2011年4月に起きたソニーグループの個人情報漏洩事件。9月に発生した三菱重工業などの防衛産業メーカーへの情報漏洩事件など、サイバー攻撃と思われる事件が多発している。その現状と危機管理の態勢について、個人情報漏洩問題や企業危機管理に詳しいフォーサイト総合法律事務所の代表パートナーである大村健氏に話を聞いた。

(聞き手は渡辺 一正=事業部)

最近の「情報漏洩事件・事故」を見て、何か大きなトレンドがあるか。

フォーサイト総合法律事務所 代表パートナー 弁護士 大村 健(おおむら たけし)氏
フォーサイト総合法律事務所 代表パートナー 弁護士 大村 健(おおむら たけし)氏
[画像のクリックで拡大表示]

 基本的に人為的な事件・事故であることは変わりない。Webサーバーのアクセスパスワードのかけ忘れといったものから、公共の場所でのノートパソコンやUSBメモリーの置き忘れ、会社のサーバーから個人情報を抜き取って売り払うという犯罪に至るまで、さまざまなケースがある。

 ただし、2011年4月に発生したソニーグループへの外部からの不正アクセスのように、悪意ある外部からのサイバー攻撃などに注目が集まるようになった。特に目を向けるべきなのが、漏洩したと見られる個人情報の件数だ。これまでは、2007年に起きた大日本印刷の個人情報漏洩事件の約864万件が最大だった。しかし、ソニー事件では最終的に、全世界で約1億216万件もの個人情報が漏洩した。事件としては1件あたりの規模が大きくなっているし、情報漏洩事件の発生件数は決して減少していると言えない状況だ。

なぜ、発生件数が減らないのか。

 悪意のある人が減らないとか、いろいろな問題がそこにはあると思う。その一つに個人情報保護法違反に刑事罰がなく、強制力があまり強くないところがあるかもしれない。重大な保護法違反と判断したら先に行政処分が出る。その行政処分を無視する企業はそうそういないので、最終的に刑事事件に発展することはない。そういう部分が、情報漏洩事件・事故の発生件数が減らない遠因となっている気がする。

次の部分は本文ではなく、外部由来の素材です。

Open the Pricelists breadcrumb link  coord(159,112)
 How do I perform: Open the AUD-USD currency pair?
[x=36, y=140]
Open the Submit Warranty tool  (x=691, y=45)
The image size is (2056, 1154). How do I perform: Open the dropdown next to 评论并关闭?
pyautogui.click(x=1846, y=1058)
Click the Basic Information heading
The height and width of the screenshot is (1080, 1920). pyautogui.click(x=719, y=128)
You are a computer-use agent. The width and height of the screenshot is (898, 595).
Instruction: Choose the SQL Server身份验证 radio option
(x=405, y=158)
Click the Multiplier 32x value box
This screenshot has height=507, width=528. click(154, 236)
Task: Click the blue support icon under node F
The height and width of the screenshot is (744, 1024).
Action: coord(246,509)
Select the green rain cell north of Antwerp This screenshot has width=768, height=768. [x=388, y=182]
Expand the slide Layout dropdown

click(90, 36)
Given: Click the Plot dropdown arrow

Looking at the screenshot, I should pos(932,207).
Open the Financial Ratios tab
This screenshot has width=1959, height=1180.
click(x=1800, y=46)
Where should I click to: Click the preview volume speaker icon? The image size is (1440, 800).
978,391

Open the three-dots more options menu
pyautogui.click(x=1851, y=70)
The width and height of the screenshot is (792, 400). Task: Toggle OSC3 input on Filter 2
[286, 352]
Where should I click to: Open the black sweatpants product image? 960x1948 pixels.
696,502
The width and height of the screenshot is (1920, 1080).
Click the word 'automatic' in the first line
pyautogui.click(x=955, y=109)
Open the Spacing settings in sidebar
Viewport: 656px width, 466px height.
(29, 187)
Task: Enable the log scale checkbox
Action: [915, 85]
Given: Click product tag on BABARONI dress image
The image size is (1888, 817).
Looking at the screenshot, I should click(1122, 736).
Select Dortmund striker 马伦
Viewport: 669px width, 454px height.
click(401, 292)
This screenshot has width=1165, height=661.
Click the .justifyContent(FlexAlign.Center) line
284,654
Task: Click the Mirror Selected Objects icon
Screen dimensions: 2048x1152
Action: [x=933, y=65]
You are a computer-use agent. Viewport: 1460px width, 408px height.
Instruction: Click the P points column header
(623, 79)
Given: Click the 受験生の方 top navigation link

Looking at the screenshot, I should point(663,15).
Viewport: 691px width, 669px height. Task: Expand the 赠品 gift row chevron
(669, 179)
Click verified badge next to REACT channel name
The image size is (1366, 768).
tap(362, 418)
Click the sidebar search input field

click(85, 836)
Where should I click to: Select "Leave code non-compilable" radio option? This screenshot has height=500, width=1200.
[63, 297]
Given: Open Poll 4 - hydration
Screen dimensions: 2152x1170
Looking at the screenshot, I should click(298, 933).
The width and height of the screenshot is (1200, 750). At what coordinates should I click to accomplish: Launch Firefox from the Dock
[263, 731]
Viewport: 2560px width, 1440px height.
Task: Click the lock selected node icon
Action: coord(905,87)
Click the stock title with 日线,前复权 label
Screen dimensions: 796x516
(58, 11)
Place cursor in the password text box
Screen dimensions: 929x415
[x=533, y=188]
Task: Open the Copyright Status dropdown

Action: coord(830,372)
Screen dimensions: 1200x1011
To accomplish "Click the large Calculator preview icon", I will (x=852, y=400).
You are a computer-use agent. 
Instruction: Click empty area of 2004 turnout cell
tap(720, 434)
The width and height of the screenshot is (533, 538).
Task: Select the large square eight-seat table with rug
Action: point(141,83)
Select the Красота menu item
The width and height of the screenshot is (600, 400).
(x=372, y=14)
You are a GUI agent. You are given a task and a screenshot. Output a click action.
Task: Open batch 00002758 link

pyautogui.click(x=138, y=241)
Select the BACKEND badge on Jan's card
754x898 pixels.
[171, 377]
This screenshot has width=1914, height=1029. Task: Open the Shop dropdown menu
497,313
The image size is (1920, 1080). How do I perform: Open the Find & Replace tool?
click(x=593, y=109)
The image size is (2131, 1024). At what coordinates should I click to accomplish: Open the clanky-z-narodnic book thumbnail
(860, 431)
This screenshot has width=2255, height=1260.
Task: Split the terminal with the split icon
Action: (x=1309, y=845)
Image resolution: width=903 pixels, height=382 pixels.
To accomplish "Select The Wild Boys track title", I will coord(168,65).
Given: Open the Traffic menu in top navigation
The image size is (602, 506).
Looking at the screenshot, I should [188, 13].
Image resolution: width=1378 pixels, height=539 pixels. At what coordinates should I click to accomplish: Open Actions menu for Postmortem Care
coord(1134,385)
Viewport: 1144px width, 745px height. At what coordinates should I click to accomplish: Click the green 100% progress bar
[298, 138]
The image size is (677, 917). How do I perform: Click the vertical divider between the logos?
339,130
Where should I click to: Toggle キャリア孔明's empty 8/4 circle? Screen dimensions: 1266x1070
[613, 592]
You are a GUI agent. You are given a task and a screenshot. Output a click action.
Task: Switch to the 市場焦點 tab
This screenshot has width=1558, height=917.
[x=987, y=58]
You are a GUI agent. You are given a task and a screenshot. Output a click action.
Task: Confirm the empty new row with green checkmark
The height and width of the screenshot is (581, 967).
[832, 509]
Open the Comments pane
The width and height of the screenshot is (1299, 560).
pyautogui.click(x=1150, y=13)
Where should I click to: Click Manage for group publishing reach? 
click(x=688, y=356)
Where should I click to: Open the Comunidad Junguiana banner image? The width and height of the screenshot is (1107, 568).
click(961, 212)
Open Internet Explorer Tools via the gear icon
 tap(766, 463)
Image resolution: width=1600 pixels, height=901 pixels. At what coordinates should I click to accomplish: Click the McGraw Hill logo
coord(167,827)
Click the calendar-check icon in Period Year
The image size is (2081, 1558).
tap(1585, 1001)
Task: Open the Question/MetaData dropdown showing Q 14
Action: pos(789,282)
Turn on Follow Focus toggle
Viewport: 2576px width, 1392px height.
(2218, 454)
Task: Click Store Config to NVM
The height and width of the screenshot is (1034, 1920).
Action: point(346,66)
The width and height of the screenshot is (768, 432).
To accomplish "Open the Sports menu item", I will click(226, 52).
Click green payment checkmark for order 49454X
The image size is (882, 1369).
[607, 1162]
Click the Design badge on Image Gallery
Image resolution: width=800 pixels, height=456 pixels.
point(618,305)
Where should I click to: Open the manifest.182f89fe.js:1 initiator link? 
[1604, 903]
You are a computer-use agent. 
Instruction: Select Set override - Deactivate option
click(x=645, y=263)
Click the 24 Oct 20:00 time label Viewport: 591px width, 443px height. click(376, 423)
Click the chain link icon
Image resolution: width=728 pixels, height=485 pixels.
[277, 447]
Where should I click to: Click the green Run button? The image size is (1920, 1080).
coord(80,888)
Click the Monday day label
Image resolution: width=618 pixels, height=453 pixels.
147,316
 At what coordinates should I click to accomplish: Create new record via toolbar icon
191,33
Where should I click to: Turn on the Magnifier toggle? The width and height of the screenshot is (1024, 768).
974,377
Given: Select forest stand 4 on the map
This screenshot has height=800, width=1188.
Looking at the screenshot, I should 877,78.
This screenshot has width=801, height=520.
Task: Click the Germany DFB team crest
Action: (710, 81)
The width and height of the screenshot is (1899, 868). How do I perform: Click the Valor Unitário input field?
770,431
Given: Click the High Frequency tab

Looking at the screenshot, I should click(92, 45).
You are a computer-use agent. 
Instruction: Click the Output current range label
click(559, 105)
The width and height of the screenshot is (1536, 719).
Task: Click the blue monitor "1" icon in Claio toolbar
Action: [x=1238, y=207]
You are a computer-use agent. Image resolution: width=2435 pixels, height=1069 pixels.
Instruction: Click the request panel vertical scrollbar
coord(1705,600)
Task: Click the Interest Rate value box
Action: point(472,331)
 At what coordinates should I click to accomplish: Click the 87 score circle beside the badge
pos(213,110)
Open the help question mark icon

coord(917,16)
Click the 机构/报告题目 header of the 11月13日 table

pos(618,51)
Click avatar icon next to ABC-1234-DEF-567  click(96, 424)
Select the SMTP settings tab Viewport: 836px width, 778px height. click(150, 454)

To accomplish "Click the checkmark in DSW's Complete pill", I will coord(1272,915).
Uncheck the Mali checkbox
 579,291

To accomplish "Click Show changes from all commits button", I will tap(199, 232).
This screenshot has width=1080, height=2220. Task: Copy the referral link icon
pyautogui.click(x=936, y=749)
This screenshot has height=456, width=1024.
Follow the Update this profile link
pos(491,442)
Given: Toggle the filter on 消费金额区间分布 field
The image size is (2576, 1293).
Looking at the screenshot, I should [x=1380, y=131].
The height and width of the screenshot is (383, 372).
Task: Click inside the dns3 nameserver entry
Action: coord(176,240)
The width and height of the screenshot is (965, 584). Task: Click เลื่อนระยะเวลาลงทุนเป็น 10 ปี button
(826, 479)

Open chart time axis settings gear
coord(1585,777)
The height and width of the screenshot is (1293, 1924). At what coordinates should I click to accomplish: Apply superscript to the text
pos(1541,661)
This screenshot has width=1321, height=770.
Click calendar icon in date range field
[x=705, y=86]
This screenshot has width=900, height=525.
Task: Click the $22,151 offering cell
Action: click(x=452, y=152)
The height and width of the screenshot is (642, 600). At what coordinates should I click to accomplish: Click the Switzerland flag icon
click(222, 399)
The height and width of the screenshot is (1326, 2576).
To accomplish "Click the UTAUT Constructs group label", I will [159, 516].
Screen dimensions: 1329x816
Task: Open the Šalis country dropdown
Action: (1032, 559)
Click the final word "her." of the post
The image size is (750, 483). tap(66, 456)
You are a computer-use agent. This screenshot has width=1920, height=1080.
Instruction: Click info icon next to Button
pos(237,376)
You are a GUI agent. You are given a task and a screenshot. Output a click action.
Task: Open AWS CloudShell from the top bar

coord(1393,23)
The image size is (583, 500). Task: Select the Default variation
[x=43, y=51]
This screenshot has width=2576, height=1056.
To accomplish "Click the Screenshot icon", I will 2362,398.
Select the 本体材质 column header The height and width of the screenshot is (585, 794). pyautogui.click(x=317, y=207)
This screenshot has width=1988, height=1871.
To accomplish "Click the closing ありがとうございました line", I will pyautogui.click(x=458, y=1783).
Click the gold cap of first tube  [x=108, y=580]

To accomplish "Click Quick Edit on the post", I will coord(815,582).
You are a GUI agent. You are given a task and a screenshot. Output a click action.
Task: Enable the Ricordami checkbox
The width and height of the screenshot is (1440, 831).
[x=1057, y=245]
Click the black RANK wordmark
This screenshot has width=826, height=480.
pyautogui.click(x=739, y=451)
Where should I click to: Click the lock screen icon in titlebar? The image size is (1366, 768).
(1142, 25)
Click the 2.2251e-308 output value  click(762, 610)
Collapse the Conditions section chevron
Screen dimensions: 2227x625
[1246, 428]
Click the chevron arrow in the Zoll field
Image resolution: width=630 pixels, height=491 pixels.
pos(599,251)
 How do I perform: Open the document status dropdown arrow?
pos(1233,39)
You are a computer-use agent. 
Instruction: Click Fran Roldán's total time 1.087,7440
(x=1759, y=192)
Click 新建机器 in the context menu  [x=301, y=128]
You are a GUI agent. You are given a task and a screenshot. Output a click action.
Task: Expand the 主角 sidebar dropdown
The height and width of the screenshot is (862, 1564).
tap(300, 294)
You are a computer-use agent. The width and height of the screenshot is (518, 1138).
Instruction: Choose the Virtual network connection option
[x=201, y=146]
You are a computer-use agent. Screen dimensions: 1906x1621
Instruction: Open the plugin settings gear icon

 ただし、損害賠償や企業信用度のダウンといったリスクは大変なものだ。先のソニー事件の場合、最初の情報漏洩事件の被害者7700万人のうち1%が損賠賠償請求裁判を起こすとする。その77万人に対して、1万円の賠償金を支払うことになれば、少なくとも77億円の費用がかかる。さらに、他社が情報漏洩事件を起こしたときに必ず引き合いに出されるなど、長期間にわたるイメージダウンの部分を足し合わせれば、その被害は甚大だ。

 情報漏洩事件は「発生した可能性がある」時点で、外部に公表しなければならない。マスコミなどへ広く公表する場合と、情報漏洩の対象となる顧客だけに限定するべきかは、その規模や内容に応じて選択することになるが、いずれにせよ早急に開示することが重要。特に、BtoCビジネスをしている企業にとって、情報の即時開示できるかが、その後の信用回復に大きな影響を与える。情報漏洩の可能性が発覚した段階で、きちんと公表すべきだ。

もし、情報漏洩事件が発生してしまったとき、これだけはしてはいけないことはあるのか。

 その場かぎりの対応を、いろいろな人が勝手にやらないということが大事だ。窓口を一本化せずに、相手によってまちまちな対応をしていると後から大変なことになる。「すべての人に応じてよい対応であるか」を、判断基準とするとよいだろう。一人の顧客に対応した内容が、他のすべての人に適用したとき、実現不可能だと判断したら、応じかねることをその時点で伝えるべきだ。

 そのためにも、問題が発生したときに、誰が何をすべきかなのか、事前に手順を明確にしておかなければならない。情報を誰に集中させて、どう対応するかといった手順をマニュアル化しておかないと、初動に遅れが生じる。情報漏洩問題のような危機管理は時間との勝負なので、すぐに対処できる態勢を整えておく必要があるわけだ。

 実際にどのような準備が必要なのか、どこまでやれば十分なのか、といった疑問は尽きない。事前に相談相手を見つけて、内容を確認しておくことが必要になる。顧問弁護士や知り合いの法務関係者などから、情報漏洩問題などに詳しい弁護士事務所にアクセスしておくと良いだろう。